- Directed by: Sunil Agnihotri
- Story by: S. Khan
- Produced by: Nitin Raj Arayadath
- Starring: Naseeruddin Shah Akshay Kumar Raveena Tandon Akshay Anand
- Cinematography: Pramod Bhandari
- Edited by: Pappu Sharma
- Music by: Jatin–Lalit
- Production company: Eklavya Visions
- Release date: 18 July 1997;
- Country: India
- Language: Hindi
- Budget: ₹3.75 crore
- Box office: ₹5.98 crore

= Daava =

1997 film by Sunil Agnihotri

Daava is a 1997 Indian Hindi action drama movie directed by Sunil Agnihotri and starring Naseeruddin Shah, Akshay Kumar, Raveena Tandon and Akshay Anand in lead roles.

**The exercise**: Reproduce the Daava film passage word for word, from the credits list through the final sentence.

**Given data**:
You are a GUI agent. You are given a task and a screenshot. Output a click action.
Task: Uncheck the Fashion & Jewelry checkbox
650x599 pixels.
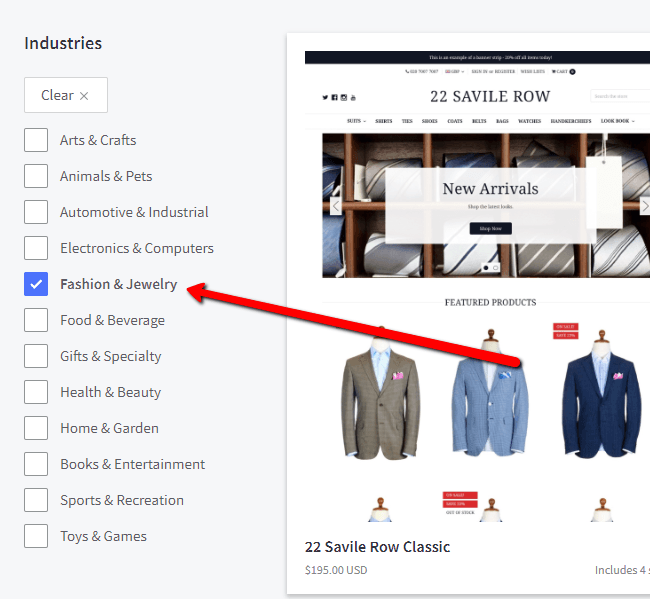(36, 284)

**Reply to the task**:
- Directed by: Sunil Agnihotri
- Story by: S. Khan
- Produced by: Nitin Raj Arayadath
- Starring: Naseeruddin Shah Akshay Kumar Raveena Tandon Akshay Anand
- Cinematography: Pramod Bhandari
- Edited by: Pappu Sharma
- Music by: Jatin–Lalit
- Production company: Eklavya Visions
- Release date: 18 July 1997;
- Country: India
- Language: Hindi
- Budget: ₹3.75 crore
- Box office: ₹5.98 crore

= Daava =

1997 film by Sunil Agnihotri

Daava is a 1997 Indian Hindi action drama movie directed by Sunil Agnihotri and starring Naseeruddin Shah, Akshay Kumar, Raveena Tandon and Akshay Anand in lead roles.